[TASK BRIEF] Your reply must hold the lines from the one containing "Viewport: 690px width, 527px" to the end of the entries, copied exactly, with pictures excluded.

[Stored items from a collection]

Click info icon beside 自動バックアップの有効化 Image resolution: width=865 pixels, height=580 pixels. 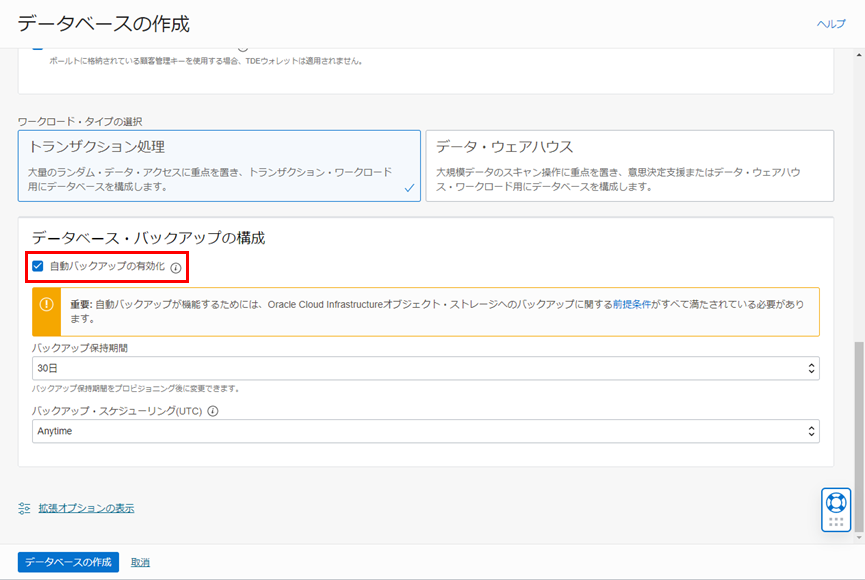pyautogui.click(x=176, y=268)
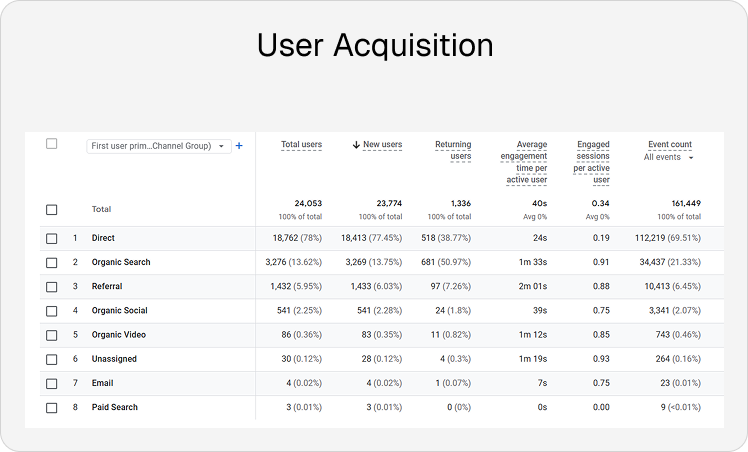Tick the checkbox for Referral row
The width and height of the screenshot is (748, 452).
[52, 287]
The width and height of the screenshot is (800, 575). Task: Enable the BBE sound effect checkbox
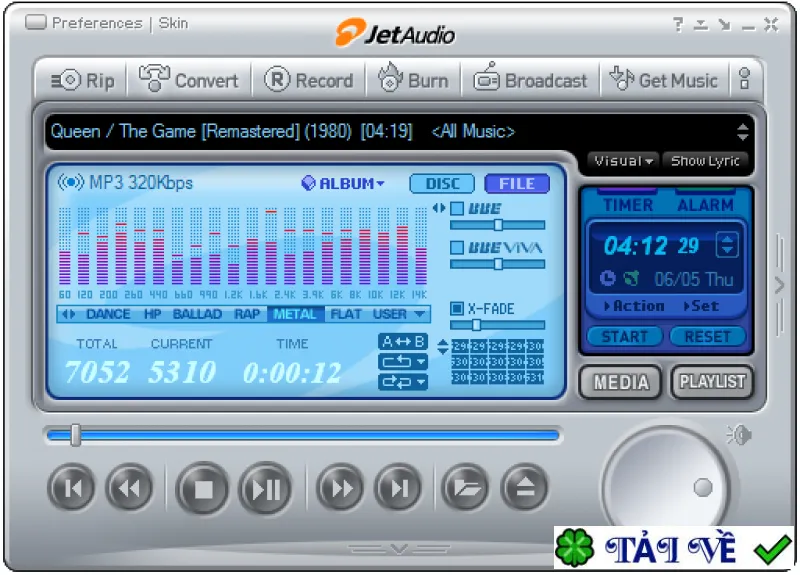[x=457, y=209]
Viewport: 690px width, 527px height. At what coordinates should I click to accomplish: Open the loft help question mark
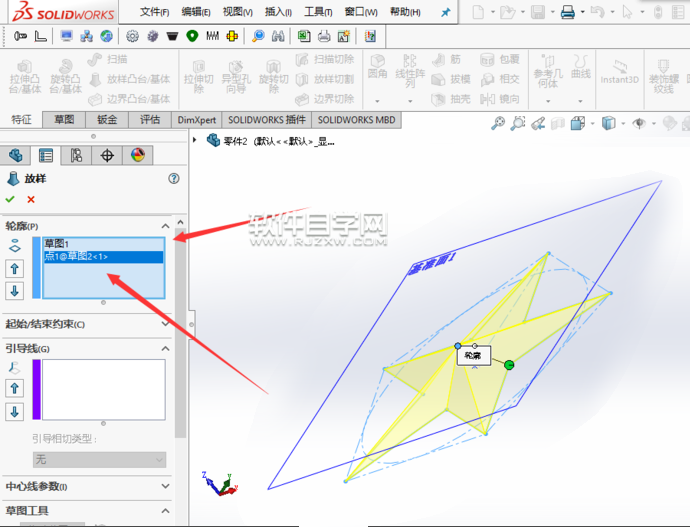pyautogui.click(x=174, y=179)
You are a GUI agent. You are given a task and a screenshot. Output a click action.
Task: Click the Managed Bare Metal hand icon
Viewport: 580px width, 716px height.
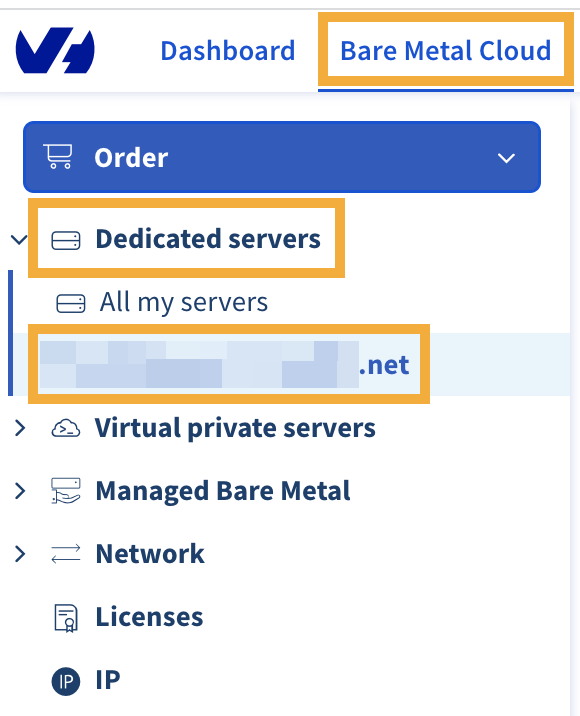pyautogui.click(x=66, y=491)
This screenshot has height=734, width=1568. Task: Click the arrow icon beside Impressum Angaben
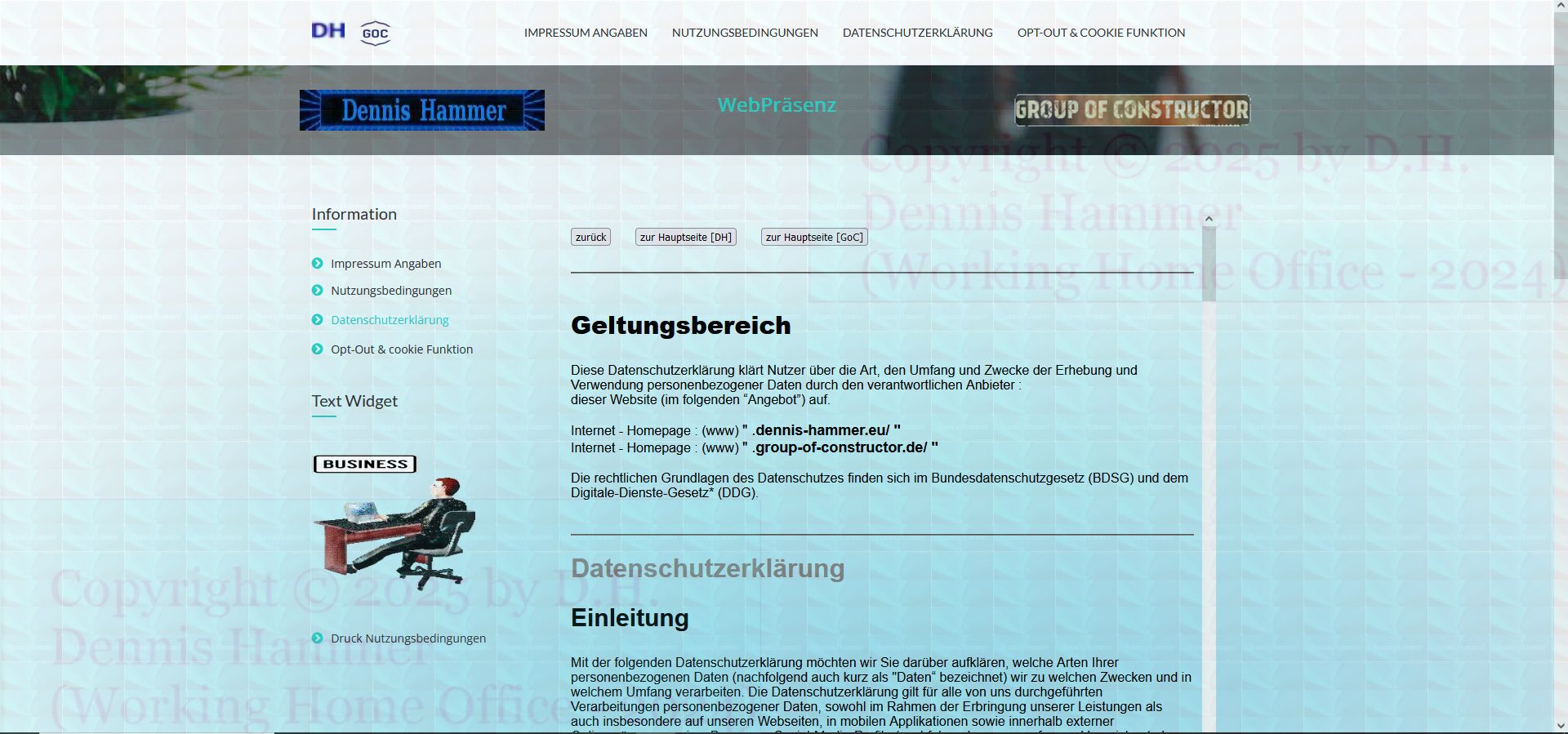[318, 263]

[WRITTEN RESPONSE]
Viewport: 690px width, 527px height. At what coordinates should I click to accomplish: Open the loft help question mark
pyautogui.click(x=174, y=179)
You are a GUI agent. You are given a task and a screenshot. Output a click action.
Task: Click the Managed Bare Metal hand icon
Viewport: 580px width, 716px height.
pyautogui.click(x=66, y=491)
This screenshot has height=734, width=1568. Task: Click the arrow icon beside Impressum Angaben
[318, 263]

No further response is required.